Couple’s trips are just for happy couples, right?
I recently read about a woman who divorced her husband because he refused to look at her tomatoes. No, that’s not a euphemism. This woman had spent months carefully growing and nurturing her plants, and was very proud of the results, but couldn’t convince her husband to step away from the sofa for a few minutes to admire them with her. She ended their marriage.
This might seem monumentally petty from both parties, but I’m inclined to take the wife’s side. She explained that this wasn’t the first time that she’d been enthusiastic about something he hadn’t cared about, and she decided she wanted to spend her life either alone or with someone who noticed and appreciated her.
It’s interesting to think about how small incidents, when considered alone, seem like ridiculous reasons to break up, but in a larger context paint a picture of a life of irritating monotony. When Dating.com shared a list of the reasons couples end relationships just before, during or after taking a vacation together, some truly ridiculous choices leapt out.
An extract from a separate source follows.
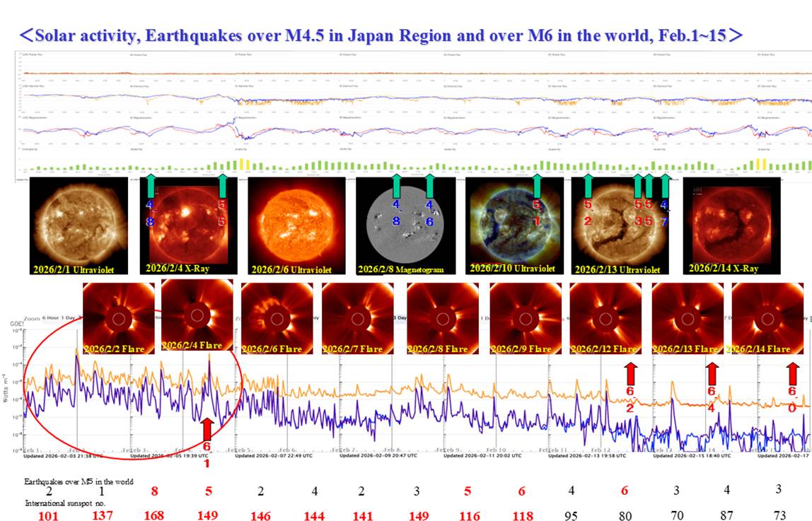Screen dimensions: 812x521
Task: Click the red arrow labeled 6.2
Action: point(630,373)
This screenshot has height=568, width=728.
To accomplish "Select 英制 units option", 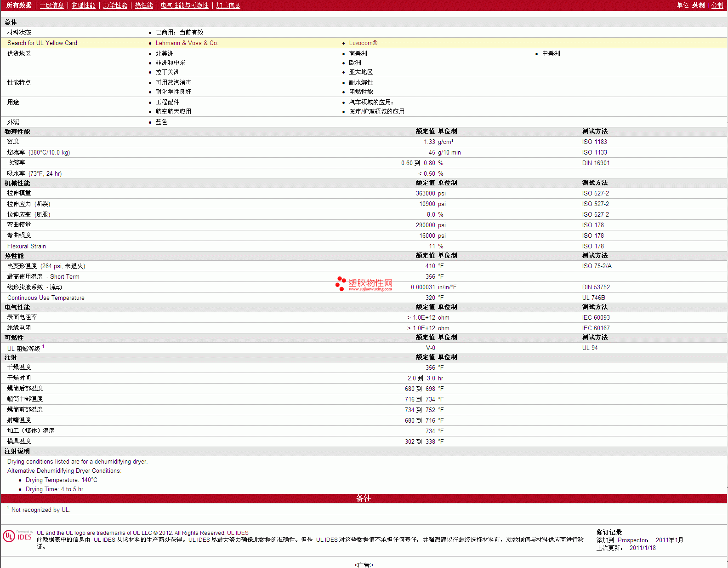I will (698, 6).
Why do couples break up on holidays?
There are the rational reasons: one partner planning solo activities on a couple’s trip, for example. Arriving late at the airport, you miss your flight. Acting in a completely different way and yelling at the tour guide/concierge/waiter. Then, there are the bonkers reasons: sharing a bathroom meant that someone realised that their partner left toothpaste in the sink; being woken up too early; chewing with their mouth open. If this is the only reason for the break-up, that’s ridiculous, bordering on nonsensical.
Perhaps the secret, real reason is that one partner saw an especially tanned surf instructor on the beach, fell in love and plans to remain in Majorca, selling anklets on the beach. One thing is clear: travelling after a break-up is going to be rough, especially if you bought adjoining aeroplane seats and have to sit next to your now-ex, wondering if you could have saved the relationship if you’d just remembered to replace the loo roll.
The Vice President of Dating.com offered some advice to follow the survey’s bizarre findings, and to be honest, it’s also pretty strange. For example, she recommends booking everything in your own name so that if you break up before the holiday, you can take someone else instead. I feel like it would be pretty strange to go on a couple’s break with a just-dumped friend, and there could be problems because the moment anyone insists that the plane tickets and hotel should be in their name, alarm bells could start ringing to warn of an impending break up. Sure, travelling after a break up can be a good way to move past the relationship, but sitting alone in an extremely romantic room seems like a bummer.
We should also spare a thought for couples who break up on a plane. Yes, they have to deal with the heartache and the stress of being trapped with someone who just dumped you, but they’re also being judged by everyone else onboard. This might be the only time a crying baby is wanted. If you decide on breaking up during the holidays, at least wait until the wheels have touched down. Post-holiday break-ups are bad, but mid-holiday break-ups are worse.
What could we do to prevent break-ups on vacations?
Here’s the thing. Dating someone is really, really nice – or, at least, it should be. But going on holiday together means spending almost all of your time together without any friends to dilute your one-on-one time, so things will get a bit more intense. Although you shouldn’t ditch your new significant other and go and do solo activities for the whole trip, perhaps a walk on the beach by yourself would be a nice way to spend the morning if you’ve woken up weirdly early.
Remember you still need to give each other a little bit of space. If you find travelling stressful, plan a few super-relaxing activities to help decompress, like a couple’s massage soon after you arrive, so you can get in the headspace to bond and get ready to enjoy your trip. Make an effort and have fun with your partner, and, for heaven’s sake, don’t leave your shared bathroom disgusting, because that’s an unforgivable ick for everyone.